Il processo nel quale si sta decidendo del cartello del lavoro della Silicon Valley potrebbe essere chiuso: nonostante l’ insoddisfazione serpeggi fra alcuni dei dipendenti di Apple, Google, Intel e Adobe, la parti si sono accordate per mettere una fine al contenzioso con 324,5 milioni di dollari da dividere fra i lavoratori danneggiati. A mancare è solo l’approvazione del giudice Lucy Koh: il dibattimento, dunque, continua, e continuano ad emergere dettagli sulle pratiche di assunzione dei colossi della tecnologia.
La controparte, nel caso del nuovi documenti pubblicati, è Facebook: a dimostrare la sua estraneità al cartello del lavoro della Silicon Valley, uno scambio di email fra i dirigenti di Google. Il manager Vijay Gill inoltra a due colleghi una email ricevuta da un dipendente non altrimenti identificato, nella quale si spiega come Google “migliori significativamente le offerte contrattuali a coloro che abbiano ricevuto proposte anche da Facebook” e come si preveda che “ai Googler che dichiarino di aver ricevuto una proposta di lavoro da Facebook venga fatta una controfferta nel giro di un’ora”.
L’allora CEO Schmidt era naturalmente a conoscenza della pratica, peraltro appena introdotta e subito trapelata fra i dipendenti. Ma quella delle controfferte non era l’unica strategia per avvincere i lavoratori e il loro talento: i documenti fanno sospettare che il personale di Google abbia sorvegliato da vicino gli addetti al reclutamento di Facebook, e abbia avviato un corteggiamento serrato dei dipendenti del social network, anche se non ci sono prove del fatto che “Larry e Sergey” (rispettivamente Page e Brin) abbiano agito in prima persona, come invece suggerivano il CEO di Intel Paul Otellini e il venture capitalist John Doerr.

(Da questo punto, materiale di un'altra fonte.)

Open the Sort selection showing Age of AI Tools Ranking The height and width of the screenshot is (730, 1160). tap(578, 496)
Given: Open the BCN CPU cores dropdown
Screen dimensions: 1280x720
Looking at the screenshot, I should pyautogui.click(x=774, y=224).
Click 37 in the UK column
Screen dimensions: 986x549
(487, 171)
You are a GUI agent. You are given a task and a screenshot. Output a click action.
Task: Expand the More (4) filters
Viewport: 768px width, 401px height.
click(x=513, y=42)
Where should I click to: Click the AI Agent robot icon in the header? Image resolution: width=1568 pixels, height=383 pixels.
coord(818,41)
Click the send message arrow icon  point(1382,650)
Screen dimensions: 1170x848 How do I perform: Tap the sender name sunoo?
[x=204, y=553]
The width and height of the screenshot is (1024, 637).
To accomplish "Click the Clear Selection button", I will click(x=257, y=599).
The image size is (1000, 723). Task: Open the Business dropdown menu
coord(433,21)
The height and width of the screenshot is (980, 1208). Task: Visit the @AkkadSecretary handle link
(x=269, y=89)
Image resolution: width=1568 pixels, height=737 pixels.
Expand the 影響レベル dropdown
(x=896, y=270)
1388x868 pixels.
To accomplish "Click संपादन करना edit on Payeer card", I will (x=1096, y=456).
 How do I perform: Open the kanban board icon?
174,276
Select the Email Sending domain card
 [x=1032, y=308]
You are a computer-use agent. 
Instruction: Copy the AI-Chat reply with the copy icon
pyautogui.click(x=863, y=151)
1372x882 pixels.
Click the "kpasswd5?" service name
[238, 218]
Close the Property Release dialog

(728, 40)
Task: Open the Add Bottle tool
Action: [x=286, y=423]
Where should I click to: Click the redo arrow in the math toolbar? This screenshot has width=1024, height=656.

I documenti che testimoniano le strategie adottate da Google per consolidare le schiere del proprio personale sono da collocare in un periodo che va dal 2007 al 2009: un momento, ricorda il cofondatore di Google Sergey Brin, in cui la bolla del Web 2.0 prometteva facili e rapidi guadagni a tutti coloro che si lasciassero sedurre dalle aziende che operavano nel settore “social”.